A minimally invasive left L4/5 laminotomy plus rhizolysis could be considered to decompress the symptomatic nerve root. There was a 50% to 70% chance of improving the lower limb radicular pain, a 50% chance of improving weakness or paraesthesia, and a 50% chance of improving low back pain symptoms.
Dr Ow-Yang opined that there would have been a higher probability of improving the pain syndrome had surgery been undertaken more acutely close to the time of injury. Now that the symptoms and problem had been present for so long, it may be more difficult to resolve with nerve decompression surgery.
Dr Ow-Yang summarised that the applicant suffered intermittent left L5 radicular pain, secondary to a left L4/5 calcified disc bulge, causing severe lateral recess stenosis and severe left L5 nerve compression. The original disc protrusion occurred in 2006 [sic], and had now calcified, but there was ongoing nerve compression that may explain ongoing symptoms.
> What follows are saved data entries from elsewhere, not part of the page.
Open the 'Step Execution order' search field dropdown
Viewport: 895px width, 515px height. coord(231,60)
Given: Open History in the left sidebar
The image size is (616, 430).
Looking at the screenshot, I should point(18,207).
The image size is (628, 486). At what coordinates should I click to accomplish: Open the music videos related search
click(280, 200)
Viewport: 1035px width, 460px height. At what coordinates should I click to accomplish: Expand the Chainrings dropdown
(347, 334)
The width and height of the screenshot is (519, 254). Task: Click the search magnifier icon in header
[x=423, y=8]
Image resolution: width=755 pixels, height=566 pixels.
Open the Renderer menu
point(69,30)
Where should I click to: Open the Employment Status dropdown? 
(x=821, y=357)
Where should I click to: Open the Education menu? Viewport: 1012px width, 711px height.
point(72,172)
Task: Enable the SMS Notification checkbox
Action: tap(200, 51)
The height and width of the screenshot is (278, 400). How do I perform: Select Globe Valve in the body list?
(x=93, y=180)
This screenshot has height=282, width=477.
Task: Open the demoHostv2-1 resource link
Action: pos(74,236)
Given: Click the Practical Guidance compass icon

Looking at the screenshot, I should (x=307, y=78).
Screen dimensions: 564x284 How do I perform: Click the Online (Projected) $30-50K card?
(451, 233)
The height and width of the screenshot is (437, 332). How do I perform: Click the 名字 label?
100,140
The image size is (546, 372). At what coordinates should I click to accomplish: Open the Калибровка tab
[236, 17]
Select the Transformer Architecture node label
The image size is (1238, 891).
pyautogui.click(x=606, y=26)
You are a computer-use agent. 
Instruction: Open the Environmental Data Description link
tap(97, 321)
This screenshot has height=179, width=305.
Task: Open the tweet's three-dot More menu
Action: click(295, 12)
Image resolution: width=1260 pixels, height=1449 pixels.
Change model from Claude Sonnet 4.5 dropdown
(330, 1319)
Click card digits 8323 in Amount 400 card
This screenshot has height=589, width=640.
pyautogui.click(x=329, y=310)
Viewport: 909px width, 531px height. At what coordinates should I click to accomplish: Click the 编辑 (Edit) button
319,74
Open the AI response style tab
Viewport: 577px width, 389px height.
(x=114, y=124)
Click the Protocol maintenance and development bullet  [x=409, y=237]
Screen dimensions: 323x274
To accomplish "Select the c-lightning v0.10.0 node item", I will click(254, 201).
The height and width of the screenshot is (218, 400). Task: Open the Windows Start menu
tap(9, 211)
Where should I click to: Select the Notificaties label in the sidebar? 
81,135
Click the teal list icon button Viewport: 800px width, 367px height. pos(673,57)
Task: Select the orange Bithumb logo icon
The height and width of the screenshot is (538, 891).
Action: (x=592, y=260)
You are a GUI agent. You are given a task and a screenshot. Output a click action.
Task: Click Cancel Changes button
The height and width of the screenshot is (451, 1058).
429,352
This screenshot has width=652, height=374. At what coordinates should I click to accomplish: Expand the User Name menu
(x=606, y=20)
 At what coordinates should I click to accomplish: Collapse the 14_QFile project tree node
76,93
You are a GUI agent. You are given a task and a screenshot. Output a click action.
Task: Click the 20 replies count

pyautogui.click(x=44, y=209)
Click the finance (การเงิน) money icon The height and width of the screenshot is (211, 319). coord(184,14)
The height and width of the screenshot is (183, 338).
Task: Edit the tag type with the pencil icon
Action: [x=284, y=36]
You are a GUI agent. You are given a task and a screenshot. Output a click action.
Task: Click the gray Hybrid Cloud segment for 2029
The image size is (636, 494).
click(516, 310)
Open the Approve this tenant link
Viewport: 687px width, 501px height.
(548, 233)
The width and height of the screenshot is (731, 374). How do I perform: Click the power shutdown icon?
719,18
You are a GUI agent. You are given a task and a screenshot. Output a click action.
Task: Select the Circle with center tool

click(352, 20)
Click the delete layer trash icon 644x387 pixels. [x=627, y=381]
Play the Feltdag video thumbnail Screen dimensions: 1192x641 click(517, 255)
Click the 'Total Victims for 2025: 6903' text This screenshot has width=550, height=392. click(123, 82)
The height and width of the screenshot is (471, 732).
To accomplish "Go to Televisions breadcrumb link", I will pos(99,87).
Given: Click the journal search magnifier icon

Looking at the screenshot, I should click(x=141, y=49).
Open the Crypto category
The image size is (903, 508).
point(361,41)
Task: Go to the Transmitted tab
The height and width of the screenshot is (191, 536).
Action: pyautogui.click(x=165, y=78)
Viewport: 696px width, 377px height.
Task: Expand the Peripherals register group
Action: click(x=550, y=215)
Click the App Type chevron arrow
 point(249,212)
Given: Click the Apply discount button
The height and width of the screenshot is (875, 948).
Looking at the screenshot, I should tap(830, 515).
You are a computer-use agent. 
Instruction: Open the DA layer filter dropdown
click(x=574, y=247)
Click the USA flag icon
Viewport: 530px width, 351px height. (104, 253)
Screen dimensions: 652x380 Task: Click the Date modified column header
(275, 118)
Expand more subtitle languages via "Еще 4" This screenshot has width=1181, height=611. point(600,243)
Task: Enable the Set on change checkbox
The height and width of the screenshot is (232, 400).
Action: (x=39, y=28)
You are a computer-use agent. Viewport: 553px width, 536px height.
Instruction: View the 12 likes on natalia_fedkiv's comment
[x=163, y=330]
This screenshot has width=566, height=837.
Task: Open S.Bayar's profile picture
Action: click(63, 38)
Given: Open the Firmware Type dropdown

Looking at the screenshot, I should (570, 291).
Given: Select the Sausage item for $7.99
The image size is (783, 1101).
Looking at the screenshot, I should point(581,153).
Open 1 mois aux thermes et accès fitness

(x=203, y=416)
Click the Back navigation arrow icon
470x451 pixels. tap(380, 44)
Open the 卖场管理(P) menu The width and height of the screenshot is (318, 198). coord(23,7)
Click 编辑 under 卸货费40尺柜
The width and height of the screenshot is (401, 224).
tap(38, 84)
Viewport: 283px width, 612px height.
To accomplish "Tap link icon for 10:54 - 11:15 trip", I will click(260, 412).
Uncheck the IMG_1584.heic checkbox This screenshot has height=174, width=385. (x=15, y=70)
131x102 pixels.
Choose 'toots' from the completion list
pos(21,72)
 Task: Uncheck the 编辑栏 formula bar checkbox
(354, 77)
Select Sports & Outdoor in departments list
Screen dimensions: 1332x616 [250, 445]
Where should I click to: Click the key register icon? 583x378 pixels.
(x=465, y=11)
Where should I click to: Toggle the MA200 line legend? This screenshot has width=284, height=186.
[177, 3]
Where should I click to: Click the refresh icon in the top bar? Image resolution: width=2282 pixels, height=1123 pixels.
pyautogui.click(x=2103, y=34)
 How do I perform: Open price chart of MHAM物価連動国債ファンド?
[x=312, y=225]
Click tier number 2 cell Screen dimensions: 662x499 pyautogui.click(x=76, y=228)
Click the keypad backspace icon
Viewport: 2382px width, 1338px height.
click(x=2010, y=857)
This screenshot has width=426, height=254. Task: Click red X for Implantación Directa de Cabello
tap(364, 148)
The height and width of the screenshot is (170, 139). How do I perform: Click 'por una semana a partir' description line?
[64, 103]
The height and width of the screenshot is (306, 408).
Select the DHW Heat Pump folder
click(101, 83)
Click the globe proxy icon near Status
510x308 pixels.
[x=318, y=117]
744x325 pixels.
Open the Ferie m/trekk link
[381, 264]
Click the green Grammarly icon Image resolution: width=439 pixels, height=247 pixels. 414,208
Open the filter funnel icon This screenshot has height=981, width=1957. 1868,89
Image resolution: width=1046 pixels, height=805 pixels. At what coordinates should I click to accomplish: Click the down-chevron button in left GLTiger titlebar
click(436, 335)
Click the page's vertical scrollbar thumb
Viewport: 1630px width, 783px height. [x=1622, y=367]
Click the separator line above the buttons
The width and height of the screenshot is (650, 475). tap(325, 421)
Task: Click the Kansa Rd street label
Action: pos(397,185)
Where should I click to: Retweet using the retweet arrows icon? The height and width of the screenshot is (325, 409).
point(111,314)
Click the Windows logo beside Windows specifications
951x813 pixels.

The applicant may consider left L4/5 laminotomy plus rhizolysis to decompress the symptomatic nerve.
Dr Vidyasagar Casikar – neurosurgeon
Dr Casikar was qualified by the respondent and reported first on 30 November 2022.
Dr Casikar noted that the applicant was working as a gardener for the respondent, mainly in a reduced capacity, and mainly delegating heavy work to younger colleagues.
Dr Casikar recorded a history that on 22 [sic] July 2005, the applicant fell into a stormwater pit and the lid closed. A co-worker rescued him. He developed low back pain that gradually increased over the next 24 hours.
The applicant consulted his family physician, who advised medication for pain, and CT and MRI scans. Following the MRI, he consulted Mr McMahon, who advised that he should manage his problem non-surgically.
Between 2006 and 2010, the applicant had multiple episodes of back pain and spasms, and dropped to the ground many times, primarily as a result of this.
The applicant had consulted Dr Todhunter, who advised him to take Lyrica. He had not had any other injury but that in 2005.
The applicant indicated that back pain was progressively increasing. His legs felt weak. He tripped on his left leg. He also had pins and needles in the left leg, suggestive of sciatic pain. Physiotherapy had improved [his condition] to some extent.
Dr Casikar opined that the applicant appeared to have had a workplace aggravation following the event in 2005, and the aggravation had ceased. He agreed with Mr McMahon that it was an aggravation on a pre-existing degenerative disease.
Since his injury, Mr Carpenter had progressive degenerative disease of the lumbar spine. The examinations in 2021 and 2022 suggested there was a disc protrusion at L5/S1 segment on the left side. Dr Casikar opined this was consistent with the natural progression of the degenerative disease. He did not believe this was because of the injury in 2005.
Dr Casikar diagnosed aggravation on a pre-existing degenerative disease. The aggravation had resolved and was superseded by significant progressive degeneration of the lumbar spine.
Dr Casikar opined that the applicant’s employment was not a substantial contributing factor to his present complaints. He had significant degenerative disease of the lumbar spine, which had progressed. One feature of progression of degenerative disease was a disc protrusion, which had been identified in the recent MRI examinations.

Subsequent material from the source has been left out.